**ABOUT THIS TASK:**
Begin at the line with "The height and width of the screenshot is (812, 1470)." and return each line through the final one of the listing below, exactly as written.

**INPUT MATERIAL:**
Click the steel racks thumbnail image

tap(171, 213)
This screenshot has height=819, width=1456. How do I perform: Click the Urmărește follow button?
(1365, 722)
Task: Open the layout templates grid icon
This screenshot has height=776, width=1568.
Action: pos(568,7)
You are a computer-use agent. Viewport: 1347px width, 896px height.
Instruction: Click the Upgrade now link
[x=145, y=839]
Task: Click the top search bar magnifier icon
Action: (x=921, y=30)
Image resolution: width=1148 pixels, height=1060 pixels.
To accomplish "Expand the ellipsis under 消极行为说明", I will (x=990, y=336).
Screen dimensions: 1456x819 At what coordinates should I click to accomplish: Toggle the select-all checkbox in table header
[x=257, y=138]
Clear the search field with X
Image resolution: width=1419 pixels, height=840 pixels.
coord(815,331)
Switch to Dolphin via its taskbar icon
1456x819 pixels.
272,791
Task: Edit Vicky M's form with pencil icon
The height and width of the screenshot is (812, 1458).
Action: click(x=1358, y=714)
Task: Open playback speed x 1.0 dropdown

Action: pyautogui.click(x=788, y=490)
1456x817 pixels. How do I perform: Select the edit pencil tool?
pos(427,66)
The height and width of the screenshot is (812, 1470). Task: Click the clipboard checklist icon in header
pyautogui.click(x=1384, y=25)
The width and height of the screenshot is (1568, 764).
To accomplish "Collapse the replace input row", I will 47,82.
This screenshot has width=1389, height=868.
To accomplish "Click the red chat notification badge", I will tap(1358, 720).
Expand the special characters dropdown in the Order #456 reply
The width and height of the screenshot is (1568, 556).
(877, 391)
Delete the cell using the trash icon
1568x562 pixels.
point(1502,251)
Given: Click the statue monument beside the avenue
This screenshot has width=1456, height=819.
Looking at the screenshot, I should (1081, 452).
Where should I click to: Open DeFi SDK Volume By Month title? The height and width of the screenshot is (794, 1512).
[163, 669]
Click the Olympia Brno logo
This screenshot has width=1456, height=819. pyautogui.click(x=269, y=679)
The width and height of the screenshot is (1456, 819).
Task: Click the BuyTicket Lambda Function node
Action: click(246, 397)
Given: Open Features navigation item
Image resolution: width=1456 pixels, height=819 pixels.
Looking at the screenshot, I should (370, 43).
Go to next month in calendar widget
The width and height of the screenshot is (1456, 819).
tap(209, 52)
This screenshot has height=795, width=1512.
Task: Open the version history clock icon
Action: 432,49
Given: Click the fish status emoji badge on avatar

**WRITTEN ANSWER:**
The height and width of the screenshot is (812, 1470). Task: Click the clipboard checklist icon in header
pyautogui.click(x=1384, y=25)
The width and height of the screenshot is (1568, 764).
To accomplish "Collapse the replace input row", I will 47,82.
This screenshot has width=1389, height=868.
To accomplish "Click the red chat notification badge", I will tap(1358, 720).
Expand the special characters dropdown in the Order #456 reply
The width and height of the screenshot is (1568, 556).
(877, 391)
Delete the cell using the trash icon
1568x562 pixels.
point(1502,251)
Given: Click the statue monument beside the avenue
This screenshot has width=1456, height=819.
Looking at the screenshot, I should (1081, 452).
Where should I click to: Open DeFi SDK Volume By Month title? The height and width of the screenshot is (794, 1512).
[163, 669]
Click the Olympia Brno logo
This screenshot has width=1456, height=819. pyautogui.click(x=269, y=679)
The width and height of the screenshot is (1456, 819).
Task: Click the BuyTicket Lambda Function node
Action: click(246, 397)
Given: Open Features navigation item
Image resolution: width=1456 pixels, height=819 pixels.
Looking at the screenshot, I should (370, 43).
Go to next month in calendar widget
The width and height of the screenshot is (1456, 819).
tap(209, 52)
This screenshot has height=795, width=1512.
Task: Open the version history clock icon
Action: 432,49
Given: Click the fish status emoji badge on avatar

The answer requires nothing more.